Sampai sekarang saya tidak tahu siapa yang mengusulkan nama saya (dan istri) dalam daftar orang-orang yang diundang untuk hadir dalam malam musik dan jamuan makan itu. Tentu saja, adalah orang atau orang-orang yang tahu betul berbagai kegiatan mengenai persoalan Indonesia. Apa Louis JOINET ? Saya tidak mau dan tidak merasa perlu menanyakannya kepadanya, walaupun saya bertemu dengannya di Istana malam itu. Saya peluk dia, sambil menangis, karena merasa terharu, dengan kehormatan yang berupa undangan itu.

Itu semua saya ceritakan serba singkat dan pokok-pokok untuk menyampaikan bahwa perayaan ultah saya kali ini diwarnai atau diisi dengan berbagai hal yang berkaitan dengan kenangan kepada masa-masa persahabatan dalam perjuangan untuk menentang rejim militer Suharto, untuk membela perjuangan rakyat Timor Timur, untuk memperjuangkan HAM, untuk membela orang-orang yang dimusuhi oleh Orde Baru, baik di luar negeri maupun di Indonesia.

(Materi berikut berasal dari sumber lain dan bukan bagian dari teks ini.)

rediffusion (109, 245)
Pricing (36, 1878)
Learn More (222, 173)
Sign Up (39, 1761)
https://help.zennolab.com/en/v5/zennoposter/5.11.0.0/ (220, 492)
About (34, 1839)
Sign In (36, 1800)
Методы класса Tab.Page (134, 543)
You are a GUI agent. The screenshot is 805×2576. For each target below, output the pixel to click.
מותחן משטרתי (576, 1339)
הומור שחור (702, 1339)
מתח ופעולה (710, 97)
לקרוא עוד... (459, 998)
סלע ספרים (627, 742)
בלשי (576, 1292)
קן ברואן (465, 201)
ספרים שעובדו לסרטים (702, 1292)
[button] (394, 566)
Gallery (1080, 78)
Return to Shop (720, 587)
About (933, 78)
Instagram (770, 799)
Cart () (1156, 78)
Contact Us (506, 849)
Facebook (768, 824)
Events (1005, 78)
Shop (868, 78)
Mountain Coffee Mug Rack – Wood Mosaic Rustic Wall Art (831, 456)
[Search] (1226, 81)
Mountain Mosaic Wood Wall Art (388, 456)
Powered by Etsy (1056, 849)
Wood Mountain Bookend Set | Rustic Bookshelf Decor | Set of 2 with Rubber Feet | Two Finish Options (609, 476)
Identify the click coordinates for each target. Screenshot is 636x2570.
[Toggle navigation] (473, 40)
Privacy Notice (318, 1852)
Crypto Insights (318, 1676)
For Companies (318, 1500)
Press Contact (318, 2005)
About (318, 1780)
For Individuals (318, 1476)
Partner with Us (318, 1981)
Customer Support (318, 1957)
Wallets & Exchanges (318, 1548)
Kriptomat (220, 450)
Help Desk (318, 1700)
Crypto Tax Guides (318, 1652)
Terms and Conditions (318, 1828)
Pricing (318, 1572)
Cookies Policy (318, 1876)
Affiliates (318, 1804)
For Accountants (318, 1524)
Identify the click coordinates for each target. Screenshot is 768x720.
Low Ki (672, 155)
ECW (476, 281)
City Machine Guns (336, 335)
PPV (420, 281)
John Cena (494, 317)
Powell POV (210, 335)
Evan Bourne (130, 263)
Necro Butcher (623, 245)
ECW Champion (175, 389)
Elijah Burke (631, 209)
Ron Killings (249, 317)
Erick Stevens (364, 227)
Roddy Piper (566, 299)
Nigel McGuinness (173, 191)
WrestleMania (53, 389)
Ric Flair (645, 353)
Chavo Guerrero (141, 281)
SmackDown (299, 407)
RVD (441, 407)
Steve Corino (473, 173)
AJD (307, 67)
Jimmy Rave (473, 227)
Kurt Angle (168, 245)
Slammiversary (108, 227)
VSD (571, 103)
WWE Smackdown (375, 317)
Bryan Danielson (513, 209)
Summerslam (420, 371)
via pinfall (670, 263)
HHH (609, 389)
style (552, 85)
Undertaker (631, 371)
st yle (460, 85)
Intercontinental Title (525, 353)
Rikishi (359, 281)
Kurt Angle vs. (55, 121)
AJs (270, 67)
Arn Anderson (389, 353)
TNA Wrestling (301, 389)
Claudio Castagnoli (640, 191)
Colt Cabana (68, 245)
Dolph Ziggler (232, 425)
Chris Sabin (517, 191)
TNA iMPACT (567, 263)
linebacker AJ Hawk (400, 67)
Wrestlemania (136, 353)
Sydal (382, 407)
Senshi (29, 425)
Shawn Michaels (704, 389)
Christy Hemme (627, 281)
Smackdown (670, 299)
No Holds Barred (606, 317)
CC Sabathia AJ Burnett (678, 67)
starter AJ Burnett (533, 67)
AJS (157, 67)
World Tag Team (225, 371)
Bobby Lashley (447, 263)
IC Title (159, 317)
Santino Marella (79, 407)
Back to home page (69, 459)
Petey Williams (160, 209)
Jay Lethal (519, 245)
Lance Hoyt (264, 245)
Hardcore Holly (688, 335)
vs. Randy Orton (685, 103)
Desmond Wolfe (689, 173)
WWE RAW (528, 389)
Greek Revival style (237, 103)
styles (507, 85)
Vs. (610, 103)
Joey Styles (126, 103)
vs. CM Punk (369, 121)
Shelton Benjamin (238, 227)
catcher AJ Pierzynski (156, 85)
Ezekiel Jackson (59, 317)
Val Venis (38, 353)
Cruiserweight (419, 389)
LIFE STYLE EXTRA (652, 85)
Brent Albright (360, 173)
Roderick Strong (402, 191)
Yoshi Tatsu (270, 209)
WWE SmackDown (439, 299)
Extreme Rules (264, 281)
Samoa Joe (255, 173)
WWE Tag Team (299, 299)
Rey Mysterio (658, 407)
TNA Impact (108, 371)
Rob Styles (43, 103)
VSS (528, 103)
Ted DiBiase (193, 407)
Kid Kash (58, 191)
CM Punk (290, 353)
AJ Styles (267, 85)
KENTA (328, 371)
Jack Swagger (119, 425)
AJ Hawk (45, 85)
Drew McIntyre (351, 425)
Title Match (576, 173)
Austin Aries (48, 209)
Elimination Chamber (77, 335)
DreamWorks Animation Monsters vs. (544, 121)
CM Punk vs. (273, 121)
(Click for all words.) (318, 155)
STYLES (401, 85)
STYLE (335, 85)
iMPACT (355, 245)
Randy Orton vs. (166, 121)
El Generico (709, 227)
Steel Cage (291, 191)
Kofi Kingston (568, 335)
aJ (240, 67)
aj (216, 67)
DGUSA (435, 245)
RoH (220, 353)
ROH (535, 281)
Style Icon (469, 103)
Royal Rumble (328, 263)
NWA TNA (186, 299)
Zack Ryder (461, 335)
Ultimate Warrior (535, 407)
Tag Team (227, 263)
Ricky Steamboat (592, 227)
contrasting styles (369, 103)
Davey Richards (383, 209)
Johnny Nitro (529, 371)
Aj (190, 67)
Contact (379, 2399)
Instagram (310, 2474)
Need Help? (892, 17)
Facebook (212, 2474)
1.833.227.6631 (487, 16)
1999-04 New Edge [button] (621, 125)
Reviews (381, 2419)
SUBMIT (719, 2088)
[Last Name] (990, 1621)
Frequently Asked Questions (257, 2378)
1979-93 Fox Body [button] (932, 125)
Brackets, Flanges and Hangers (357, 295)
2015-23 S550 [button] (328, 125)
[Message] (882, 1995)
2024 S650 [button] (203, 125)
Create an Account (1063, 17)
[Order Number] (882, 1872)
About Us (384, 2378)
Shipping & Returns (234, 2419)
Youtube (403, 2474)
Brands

Pertemuan malam itu, walaupun hanya dihadiri oleh belasan orang, menunjukkan bahwa perjuangan melawan diktator yang kejam, biadab, dan korup yang namanya Suharto mendapat dukungan simpati atau solidaritas dari berbagai kalangan di Prancis ( dan juga di negara-negara lainnya di dunia).

Malam perayaan ultah saya itu berarti bukan malam ultah biasa, dan tidak hanya untuk merayakan sesuatu tentang saya saja. Melainkan, melalui malam ini dirayakan juga keindahan dan kebesaran jiwa persahabatan dalam perjuangan yang sudah dipupuk dan ditunjukkan selama puluhan tahun. Malam itu juga mengandung arti penghargaan atau penghormatan kepada semua orang, – dimana saja, walaupun tidak ikut hadir dalam pertemuan itu – yang berjuang menentang Orde Barunya Suharto. Karena itu, patutlah agaknya bahwa semua mereka yang berjuang untuk keadilan dan perikemanusiaan juga menghargai dan ikut bangga terhadap sikap seperti yang telah ditunjukkan oleh Louis JOINET dan Danielle DESGUEES (serta sahabat-sahabat lainnya) selama jangka waktu yang begitu panjang..

Dengan perasaan yang lega dan ingatan indah semacam itulah saya lalui usia yang ke-82 tahun ini.